Mobile learning in education has come a long way since its introduction into classrooms. Most of the schools I have taught at now have some sort of mobile technology whether it will be a laptop, iPad and now even smartphones! Student use of this technology is crucial as it is important for those in education to mimic real-world experiences and today mobile technology is becoming more common than has been even five years ago.

Laptops being the first of the mobile technologies in the classroom is still in use and depending on the preferences of the school can still encourage students to learn. Unlike desktop computers however, its mobility can create headaches for teachers if not managed effectively with strategies that help students to understand their responsibility in it use.

So here are some useful advice.

1. Always plan ahead and check with the school technician to see if anything was working the way it should. We all know that technology is not reliable so if something can break down, it will. Have the technician on standby even at the beginning of the lesson sometimes waiting at the door to give yourself piece of mind.

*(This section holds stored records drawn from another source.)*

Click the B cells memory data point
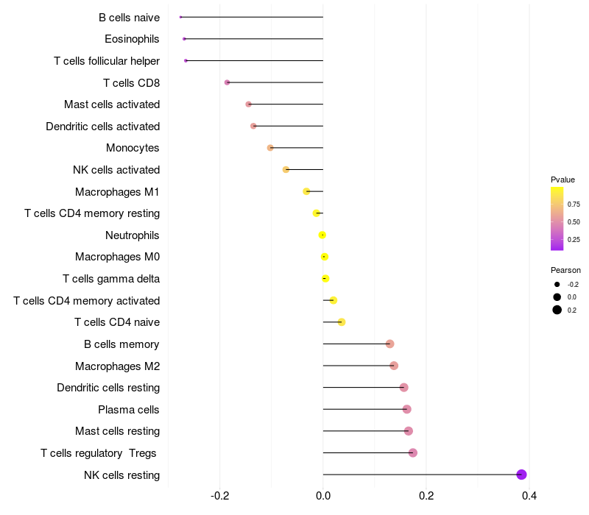This screenshot has height=515, width=589. coord(390,344)
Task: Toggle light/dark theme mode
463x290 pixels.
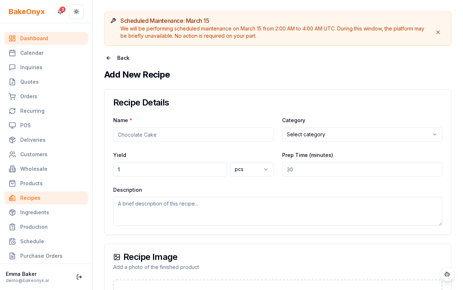Action: (x=76, y=12)
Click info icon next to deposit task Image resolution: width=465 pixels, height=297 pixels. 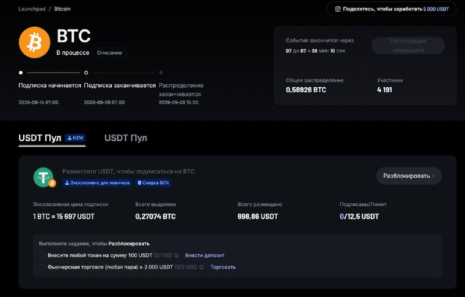pos(177,255)
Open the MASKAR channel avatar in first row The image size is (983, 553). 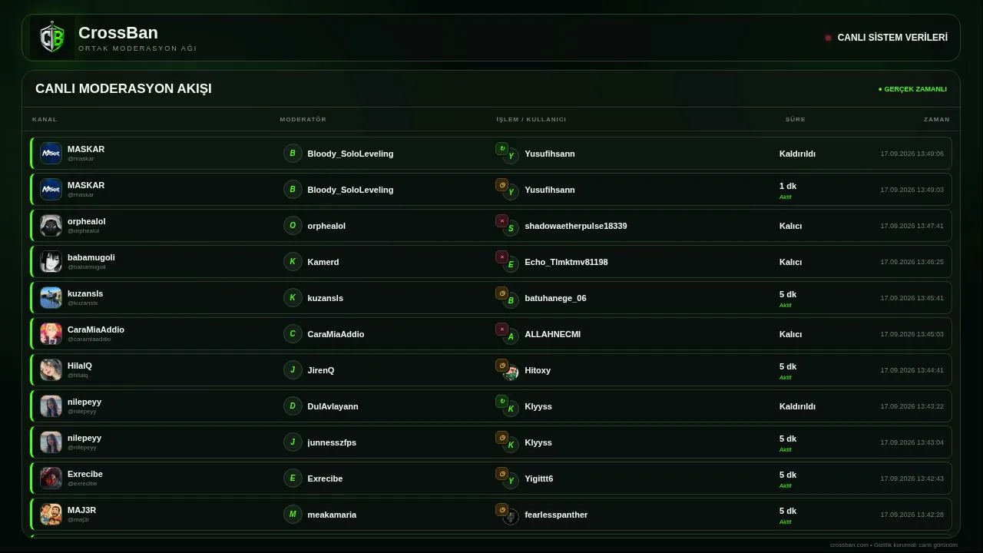click(51, 153)
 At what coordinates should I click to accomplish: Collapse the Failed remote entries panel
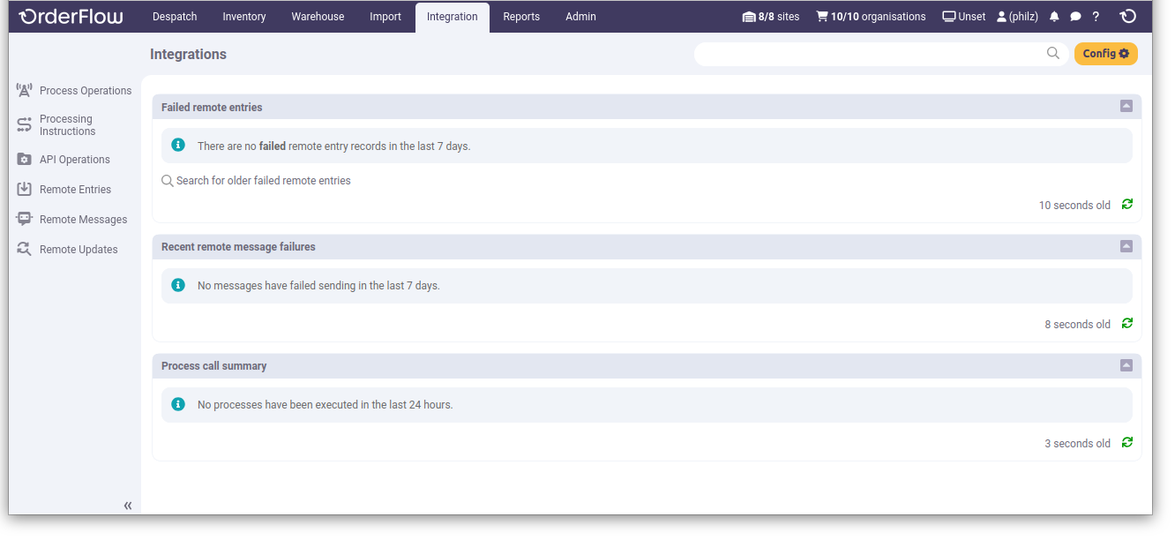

2. Room setup is also another important factor when it comes to using laptops in the classroom. Functional desks and seating arrangements that encourage student collaboration is recognised as the best practice as it not only replicates real-world experiences but also helps you manage teamwork more efficiently. Arrange desks in clusters to enable you to circulate the room better. 

3. How to stop students from drifting off onto other Internet sites is another question many teachers would like to know? One technique that you can trial is called the “Stick ‘em Up” method. This was introduced to me through one of my resources that I have (Pamela Livingston). The idea is that whenever you suspect students’ minds are wandering somewhere else they shouldn’t be simply pull out your ‘five fingered six shooter’ and say ‘Stick ‘em Up!” Students would need to know that as soon as you do that must raise their hands in the air and allow you to check their screens. Be sure to check to see if they have tried to hide them as well by minimising them. Believe me I have seen it happen many times.

Another technique also introduced by Pamela Livingston was the ‘Lids down’ approach and the name is quite explanatory here. You would simply tell them to close their lids to about fist height which is too low to look at properly without having to scrunch down. In this approach, you will need to be quite vigilant as students might still try to type something.

4.  My final bit of advice is about how you would benefit when you continually structure your lessons so that they are student-centred. Through facilitating these kinds of lessons more work can be accomplished and this is because students come to expect the structure of the lesson. A good way to start would be to discuss with the whole class what they are going to do, answer any question they throw at you then send them off to do their work.

Mobile technology in the classroom such as laptops brings with it many challenges particularly if they have Internet access, emails and possibly things that students have installed from their USBs. Classroom management in these circumstances can really test you at times. However, if you plan ahead you can meet these challenges head on and ensure that students ICT capability is learnt alongside subject content too.